On Model-Based Clustering With Entropic Optimal Transport

arXiv stat.ML / 5/6/2026

💬 OpinionIdeas & Deep AnalysisModels & Research

Key Points

  • The paper proposes a new model-based clustering framework where optimizing log-likelihood is replaced by an entropic optimal transport (EOT)–based loss function.
  • It argues that the EOT loss shares the same global optimum as the original log-likelihood objective, but has a better-conditioned (more well-behaved) optimization landscape.
  • Because the log-likelihood objective is nonconvex and prone to many spurious local optima, the new approach aims to reduce the need for multiple random initializations.
  • The authors introduce and analyze a Sinkhorn-EM algorithm to optimize the EOT loss, showing convergence rates comparable to standard EM.
  • Extensive experiments and two real-world clustering applications (C. elegans microscopy image segmentation and spatial transcriptomics) show the EOT-based method outperforms log-likelihood optimization in practice.

Abstract

We develop a new methodology for model-based clustering. Optimizing the log-likelihood provides a principled statistical framework for clustering, with solutions found via the EM algorithm. However, because the log-likelihood is nonconvex, only convergence to stationary points can be guaranteed, and practitioners often use multiple starting points in the hope that one will converge to the global solution. We consider a new loss function based on entropic optimal transport that shares the same global optimum as the log-likelihood but has a much better-behaved landscape, thereby avoiding spurious local-optima configurations that are pervasive with the log-likelihood.
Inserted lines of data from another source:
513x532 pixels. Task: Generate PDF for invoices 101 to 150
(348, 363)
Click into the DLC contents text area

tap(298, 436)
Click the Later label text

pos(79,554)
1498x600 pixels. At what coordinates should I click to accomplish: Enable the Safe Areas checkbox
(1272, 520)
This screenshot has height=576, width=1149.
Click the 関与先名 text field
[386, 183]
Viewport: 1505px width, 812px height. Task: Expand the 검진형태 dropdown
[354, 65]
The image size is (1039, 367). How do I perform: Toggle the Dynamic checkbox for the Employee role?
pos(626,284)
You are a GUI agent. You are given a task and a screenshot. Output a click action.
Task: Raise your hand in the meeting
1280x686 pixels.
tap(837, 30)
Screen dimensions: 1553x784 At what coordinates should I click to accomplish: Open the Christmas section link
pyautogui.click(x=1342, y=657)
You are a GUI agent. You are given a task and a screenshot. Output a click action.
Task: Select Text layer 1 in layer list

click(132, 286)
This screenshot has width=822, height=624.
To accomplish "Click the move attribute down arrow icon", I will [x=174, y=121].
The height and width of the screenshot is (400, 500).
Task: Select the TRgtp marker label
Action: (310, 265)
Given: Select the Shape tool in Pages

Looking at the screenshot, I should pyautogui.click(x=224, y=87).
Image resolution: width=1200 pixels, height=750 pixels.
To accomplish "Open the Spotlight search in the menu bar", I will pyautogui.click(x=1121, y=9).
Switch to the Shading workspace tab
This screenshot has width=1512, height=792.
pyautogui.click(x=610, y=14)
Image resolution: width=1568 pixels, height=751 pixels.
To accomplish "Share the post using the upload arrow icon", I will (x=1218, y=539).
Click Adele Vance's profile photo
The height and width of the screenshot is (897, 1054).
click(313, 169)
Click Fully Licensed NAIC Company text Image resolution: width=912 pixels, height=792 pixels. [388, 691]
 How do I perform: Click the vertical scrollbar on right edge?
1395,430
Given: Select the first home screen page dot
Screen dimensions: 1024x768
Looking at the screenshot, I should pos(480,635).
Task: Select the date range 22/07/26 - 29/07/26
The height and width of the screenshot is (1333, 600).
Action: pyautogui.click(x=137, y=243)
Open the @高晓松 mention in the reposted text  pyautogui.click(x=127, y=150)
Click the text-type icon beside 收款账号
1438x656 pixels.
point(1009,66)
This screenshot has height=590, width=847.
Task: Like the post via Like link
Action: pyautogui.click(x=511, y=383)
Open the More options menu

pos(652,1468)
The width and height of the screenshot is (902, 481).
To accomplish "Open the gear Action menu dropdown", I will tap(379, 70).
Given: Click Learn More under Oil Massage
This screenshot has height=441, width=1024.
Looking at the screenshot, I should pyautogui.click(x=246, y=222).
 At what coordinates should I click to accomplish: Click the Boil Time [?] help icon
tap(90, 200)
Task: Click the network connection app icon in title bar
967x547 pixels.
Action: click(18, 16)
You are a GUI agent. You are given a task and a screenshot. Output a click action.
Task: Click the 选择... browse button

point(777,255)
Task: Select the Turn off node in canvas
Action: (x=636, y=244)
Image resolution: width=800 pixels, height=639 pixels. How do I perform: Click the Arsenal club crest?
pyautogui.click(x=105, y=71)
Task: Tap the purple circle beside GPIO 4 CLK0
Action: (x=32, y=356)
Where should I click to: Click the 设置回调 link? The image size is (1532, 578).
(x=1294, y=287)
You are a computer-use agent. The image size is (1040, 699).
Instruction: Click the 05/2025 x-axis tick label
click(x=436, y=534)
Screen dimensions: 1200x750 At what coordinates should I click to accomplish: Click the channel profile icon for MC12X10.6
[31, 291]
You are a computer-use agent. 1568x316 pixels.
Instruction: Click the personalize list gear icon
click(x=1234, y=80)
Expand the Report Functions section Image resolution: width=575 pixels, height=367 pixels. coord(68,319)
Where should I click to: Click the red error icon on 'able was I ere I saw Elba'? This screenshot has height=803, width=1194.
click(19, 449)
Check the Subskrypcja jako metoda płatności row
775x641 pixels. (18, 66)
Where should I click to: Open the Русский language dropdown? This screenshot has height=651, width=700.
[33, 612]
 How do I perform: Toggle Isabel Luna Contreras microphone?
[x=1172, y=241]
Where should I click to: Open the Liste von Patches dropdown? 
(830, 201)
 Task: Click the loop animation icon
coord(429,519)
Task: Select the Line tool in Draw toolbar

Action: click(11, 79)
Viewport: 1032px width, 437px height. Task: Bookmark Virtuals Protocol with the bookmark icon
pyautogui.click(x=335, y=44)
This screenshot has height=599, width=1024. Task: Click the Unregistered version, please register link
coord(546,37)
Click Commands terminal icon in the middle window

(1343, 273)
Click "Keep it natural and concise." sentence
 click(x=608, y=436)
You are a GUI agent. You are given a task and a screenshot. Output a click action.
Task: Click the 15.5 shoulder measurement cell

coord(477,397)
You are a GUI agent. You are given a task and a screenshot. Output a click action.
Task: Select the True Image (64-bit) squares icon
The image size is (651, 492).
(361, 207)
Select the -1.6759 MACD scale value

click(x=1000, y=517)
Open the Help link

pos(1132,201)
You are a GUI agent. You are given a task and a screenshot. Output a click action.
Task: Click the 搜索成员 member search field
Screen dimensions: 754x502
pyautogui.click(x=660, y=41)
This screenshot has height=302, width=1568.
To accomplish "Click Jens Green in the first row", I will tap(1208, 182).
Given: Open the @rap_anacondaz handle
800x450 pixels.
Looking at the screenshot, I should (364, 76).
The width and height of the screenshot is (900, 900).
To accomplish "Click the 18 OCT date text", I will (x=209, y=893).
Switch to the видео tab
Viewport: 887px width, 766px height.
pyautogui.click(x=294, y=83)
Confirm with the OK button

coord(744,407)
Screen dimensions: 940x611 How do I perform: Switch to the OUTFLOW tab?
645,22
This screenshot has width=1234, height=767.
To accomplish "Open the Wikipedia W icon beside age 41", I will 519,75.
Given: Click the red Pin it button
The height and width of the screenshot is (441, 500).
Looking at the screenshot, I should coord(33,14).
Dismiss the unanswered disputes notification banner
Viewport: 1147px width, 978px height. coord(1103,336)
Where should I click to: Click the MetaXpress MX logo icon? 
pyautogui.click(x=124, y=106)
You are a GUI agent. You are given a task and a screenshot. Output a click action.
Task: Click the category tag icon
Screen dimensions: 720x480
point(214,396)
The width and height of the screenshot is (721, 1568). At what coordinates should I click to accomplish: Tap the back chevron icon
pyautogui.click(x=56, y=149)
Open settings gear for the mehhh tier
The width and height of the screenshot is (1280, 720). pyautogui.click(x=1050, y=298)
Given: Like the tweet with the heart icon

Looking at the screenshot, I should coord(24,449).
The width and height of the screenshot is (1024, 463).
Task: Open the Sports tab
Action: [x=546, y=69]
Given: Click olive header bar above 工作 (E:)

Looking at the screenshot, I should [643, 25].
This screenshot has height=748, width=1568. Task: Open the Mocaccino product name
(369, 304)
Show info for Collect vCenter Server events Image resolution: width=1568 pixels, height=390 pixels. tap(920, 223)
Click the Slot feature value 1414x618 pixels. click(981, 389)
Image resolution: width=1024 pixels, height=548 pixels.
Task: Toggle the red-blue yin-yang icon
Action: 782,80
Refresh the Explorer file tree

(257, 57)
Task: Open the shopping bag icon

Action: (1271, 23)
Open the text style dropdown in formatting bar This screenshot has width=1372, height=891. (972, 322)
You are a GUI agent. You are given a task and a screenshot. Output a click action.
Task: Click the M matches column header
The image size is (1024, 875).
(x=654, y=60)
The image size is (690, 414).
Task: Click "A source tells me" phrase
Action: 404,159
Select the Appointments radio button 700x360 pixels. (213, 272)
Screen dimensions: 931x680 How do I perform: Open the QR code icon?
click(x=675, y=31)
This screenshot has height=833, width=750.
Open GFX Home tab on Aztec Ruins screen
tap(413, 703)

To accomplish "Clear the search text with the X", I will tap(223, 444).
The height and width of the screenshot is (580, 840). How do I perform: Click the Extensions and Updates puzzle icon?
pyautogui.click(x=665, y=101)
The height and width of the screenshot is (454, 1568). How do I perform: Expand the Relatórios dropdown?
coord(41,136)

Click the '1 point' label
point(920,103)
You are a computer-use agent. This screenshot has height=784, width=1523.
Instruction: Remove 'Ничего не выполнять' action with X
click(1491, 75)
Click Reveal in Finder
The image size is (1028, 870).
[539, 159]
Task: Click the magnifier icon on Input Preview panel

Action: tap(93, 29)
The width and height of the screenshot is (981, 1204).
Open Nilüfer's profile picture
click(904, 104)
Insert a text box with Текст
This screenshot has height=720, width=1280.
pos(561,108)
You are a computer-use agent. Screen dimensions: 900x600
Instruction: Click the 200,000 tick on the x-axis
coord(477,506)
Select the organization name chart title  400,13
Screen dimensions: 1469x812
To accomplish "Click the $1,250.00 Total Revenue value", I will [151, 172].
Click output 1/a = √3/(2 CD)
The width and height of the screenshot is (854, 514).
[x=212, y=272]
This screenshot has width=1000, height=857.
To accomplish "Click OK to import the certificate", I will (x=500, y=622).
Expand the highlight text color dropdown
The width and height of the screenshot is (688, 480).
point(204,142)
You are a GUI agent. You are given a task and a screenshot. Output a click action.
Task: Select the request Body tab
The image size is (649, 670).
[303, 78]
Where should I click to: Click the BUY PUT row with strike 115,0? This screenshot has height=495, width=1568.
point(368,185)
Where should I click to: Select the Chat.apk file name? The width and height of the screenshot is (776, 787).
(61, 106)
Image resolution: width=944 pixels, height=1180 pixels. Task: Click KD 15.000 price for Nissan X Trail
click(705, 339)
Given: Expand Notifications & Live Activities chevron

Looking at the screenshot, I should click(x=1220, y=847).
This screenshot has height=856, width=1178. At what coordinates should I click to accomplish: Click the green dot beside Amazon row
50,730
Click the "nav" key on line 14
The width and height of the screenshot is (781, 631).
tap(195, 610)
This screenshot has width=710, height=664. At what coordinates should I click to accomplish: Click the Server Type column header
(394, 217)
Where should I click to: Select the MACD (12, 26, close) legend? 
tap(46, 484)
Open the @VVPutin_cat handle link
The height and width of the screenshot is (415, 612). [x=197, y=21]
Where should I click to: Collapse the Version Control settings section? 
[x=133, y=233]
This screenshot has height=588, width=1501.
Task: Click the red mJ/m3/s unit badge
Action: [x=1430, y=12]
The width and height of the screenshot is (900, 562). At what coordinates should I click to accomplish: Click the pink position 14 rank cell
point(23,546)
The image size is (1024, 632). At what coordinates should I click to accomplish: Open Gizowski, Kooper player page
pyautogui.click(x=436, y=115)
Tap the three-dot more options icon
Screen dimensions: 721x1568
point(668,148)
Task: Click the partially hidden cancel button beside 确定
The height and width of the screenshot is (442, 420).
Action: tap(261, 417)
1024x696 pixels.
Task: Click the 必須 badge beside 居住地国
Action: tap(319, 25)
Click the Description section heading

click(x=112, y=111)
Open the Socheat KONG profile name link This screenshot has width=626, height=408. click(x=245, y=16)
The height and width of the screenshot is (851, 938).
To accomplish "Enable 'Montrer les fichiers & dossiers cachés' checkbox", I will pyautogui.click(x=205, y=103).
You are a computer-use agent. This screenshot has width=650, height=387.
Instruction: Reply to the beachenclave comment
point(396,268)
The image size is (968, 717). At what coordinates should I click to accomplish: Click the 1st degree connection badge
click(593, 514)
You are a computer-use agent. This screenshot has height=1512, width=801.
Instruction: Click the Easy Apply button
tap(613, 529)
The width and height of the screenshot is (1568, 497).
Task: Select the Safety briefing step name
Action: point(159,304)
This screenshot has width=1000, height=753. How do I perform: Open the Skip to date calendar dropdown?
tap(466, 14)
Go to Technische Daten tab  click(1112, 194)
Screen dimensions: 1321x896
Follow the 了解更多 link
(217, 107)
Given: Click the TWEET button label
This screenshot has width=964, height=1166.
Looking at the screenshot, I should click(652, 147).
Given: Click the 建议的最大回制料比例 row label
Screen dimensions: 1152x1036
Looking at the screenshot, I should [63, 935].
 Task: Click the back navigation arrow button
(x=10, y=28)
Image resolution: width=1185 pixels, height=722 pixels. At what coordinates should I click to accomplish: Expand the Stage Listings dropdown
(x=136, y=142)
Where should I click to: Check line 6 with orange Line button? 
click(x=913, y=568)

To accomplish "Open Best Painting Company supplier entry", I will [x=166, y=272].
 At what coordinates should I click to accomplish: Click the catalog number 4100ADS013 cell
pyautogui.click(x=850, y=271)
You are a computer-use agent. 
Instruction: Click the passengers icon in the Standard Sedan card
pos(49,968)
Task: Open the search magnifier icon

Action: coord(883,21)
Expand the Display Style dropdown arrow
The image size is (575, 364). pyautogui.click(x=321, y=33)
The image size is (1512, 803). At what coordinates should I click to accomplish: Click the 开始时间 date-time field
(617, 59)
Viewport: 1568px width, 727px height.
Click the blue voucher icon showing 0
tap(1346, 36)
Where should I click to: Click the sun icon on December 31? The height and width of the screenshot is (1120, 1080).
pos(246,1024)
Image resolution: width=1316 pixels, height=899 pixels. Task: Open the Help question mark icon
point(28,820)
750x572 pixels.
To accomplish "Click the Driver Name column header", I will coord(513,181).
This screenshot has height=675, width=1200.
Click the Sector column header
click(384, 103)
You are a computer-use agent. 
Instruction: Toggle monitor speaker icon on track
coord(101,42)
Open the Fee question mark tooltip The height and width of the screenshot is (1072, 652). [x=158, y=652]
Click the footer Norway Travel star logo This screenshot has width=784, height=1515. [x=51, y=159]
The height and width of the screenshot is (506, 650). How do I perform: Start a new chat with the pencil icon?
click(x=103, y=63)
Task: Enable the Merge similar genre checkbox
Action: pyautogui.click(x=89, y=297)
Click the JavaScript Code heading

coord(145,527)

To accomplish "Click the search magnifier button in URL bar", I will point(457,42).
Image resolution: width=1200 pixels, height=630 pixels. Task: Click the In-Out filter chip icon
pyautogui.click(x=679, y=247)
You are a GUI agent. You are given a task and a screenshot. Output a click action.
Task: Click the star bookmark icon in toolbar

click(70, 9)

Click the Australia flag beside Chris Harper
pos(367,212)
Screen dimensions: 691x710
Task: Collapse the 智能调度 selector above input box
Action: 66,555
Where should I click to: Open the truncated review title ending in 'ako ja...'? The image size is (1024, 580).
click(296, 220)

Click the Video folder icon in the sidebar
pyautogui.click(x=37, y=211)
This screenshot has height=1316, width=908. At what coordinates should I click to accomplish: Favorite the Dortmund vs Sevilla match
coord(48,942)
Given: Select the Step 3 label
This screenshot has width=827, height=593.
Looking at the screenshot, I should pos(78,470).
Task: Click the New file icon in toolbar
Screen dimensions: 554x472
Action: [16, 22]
Similar to the EM algorithm for the log-likelihood, this new loss can be optimized by the Sinkhorn-EM algorithm, which we show converges at a rate comparable to that of EM. By analyzing extensive numerical experiments and two real-world applications in image segmentation in C. elegans microscopy and clustering in spatial transcriptomics, we show that this new loss outperforms log-likelihood optimization, indicating that it represents a valuable clustering methodology for practitioners.